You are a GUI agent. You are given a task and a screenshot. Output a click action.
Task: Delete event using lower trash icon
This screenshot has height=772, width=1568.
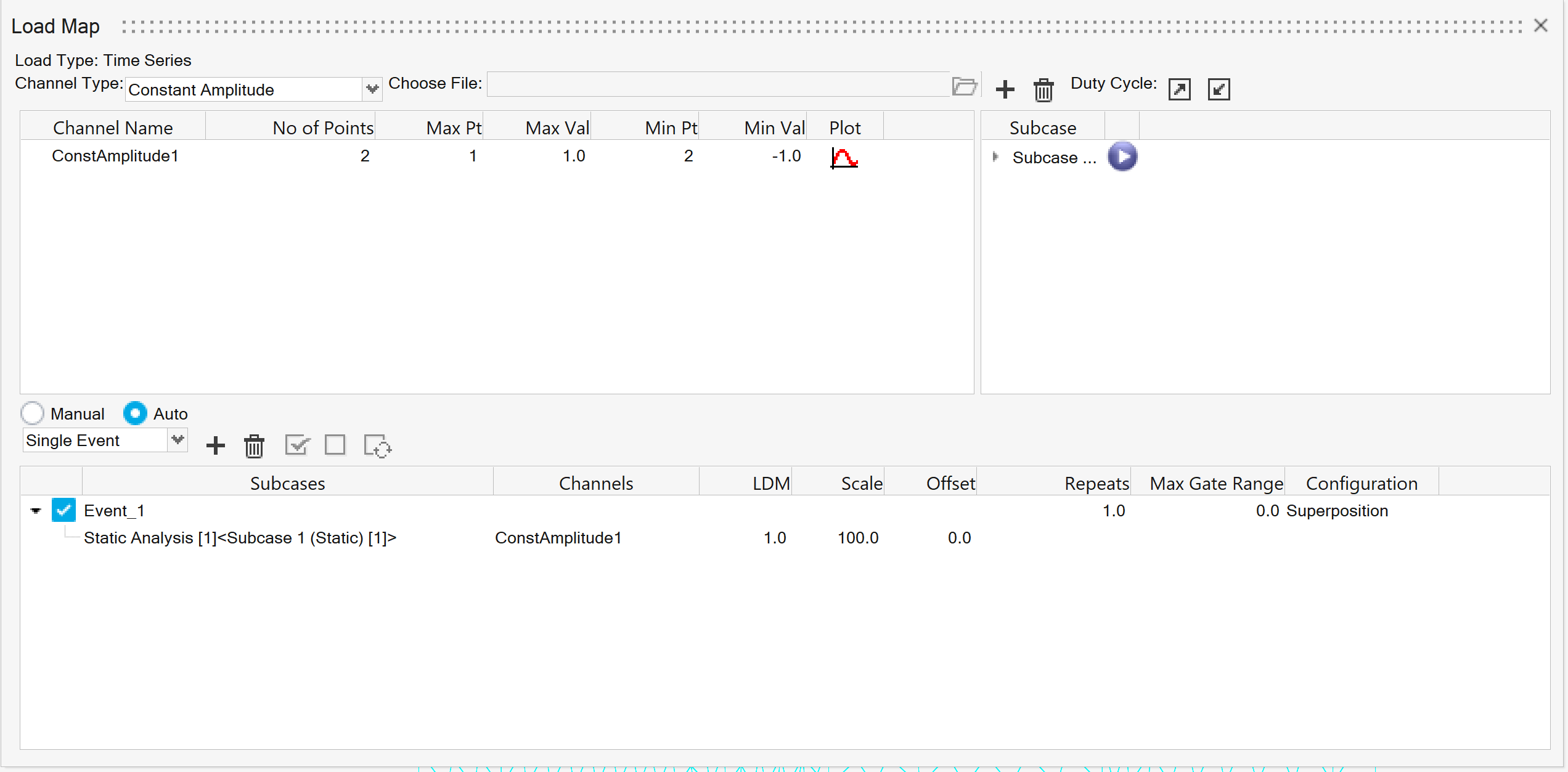pos(254,446)
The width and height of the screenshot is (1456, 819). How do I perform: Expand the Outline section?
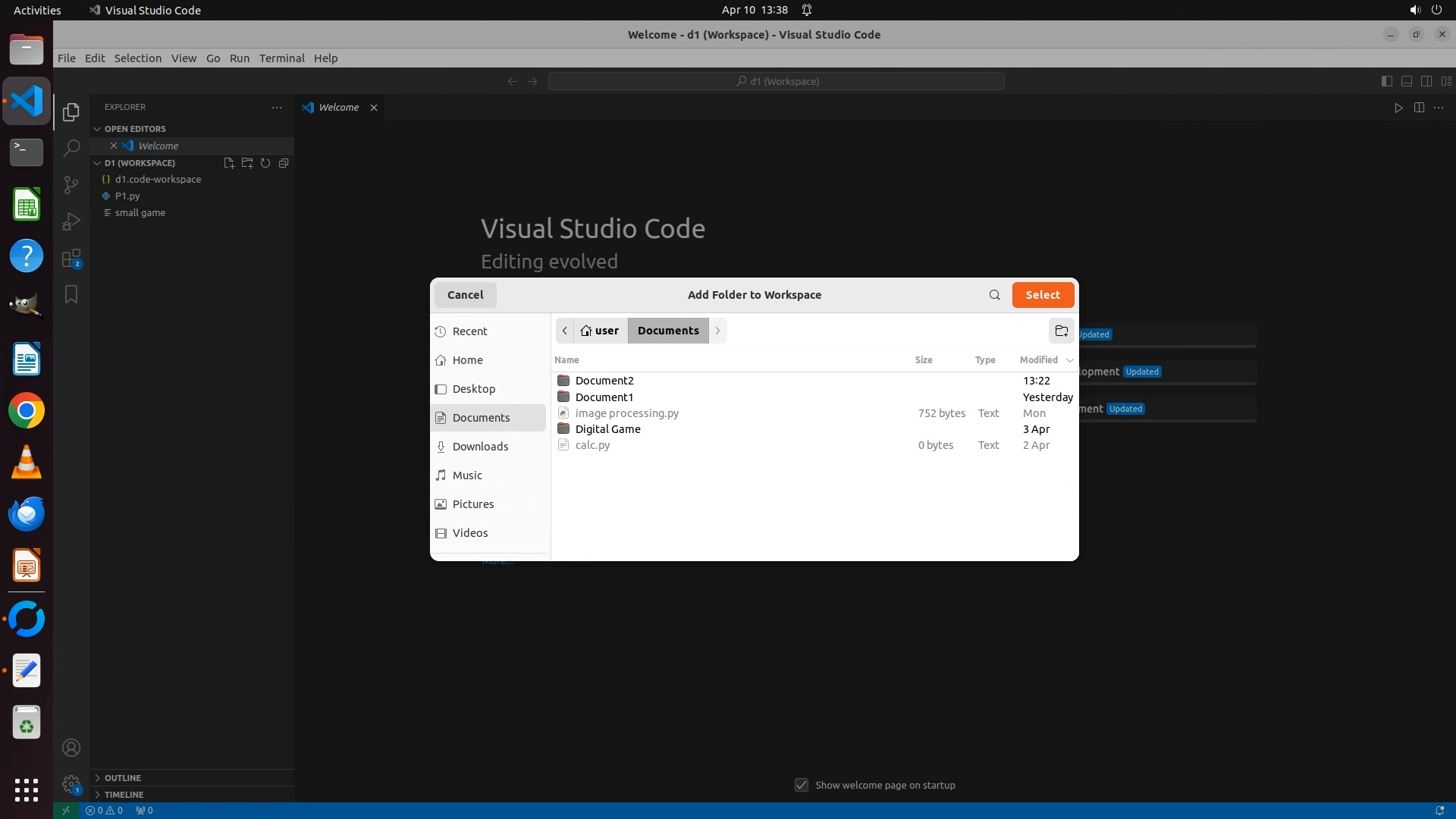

▶ **What the exercise asks**: Repeat the records above exactly. Pictures do not belong in the copy.

▶ **Reply**:
You are a GUI agent. You are given a task and a screenshot. Output a click action.
Task: Delete event using lower trash icon
This screenshot has height=772, width=1568.
pos(254,446)
The width and height of the screenshot is (1456, 819). How do I perform: Expand the Outline section?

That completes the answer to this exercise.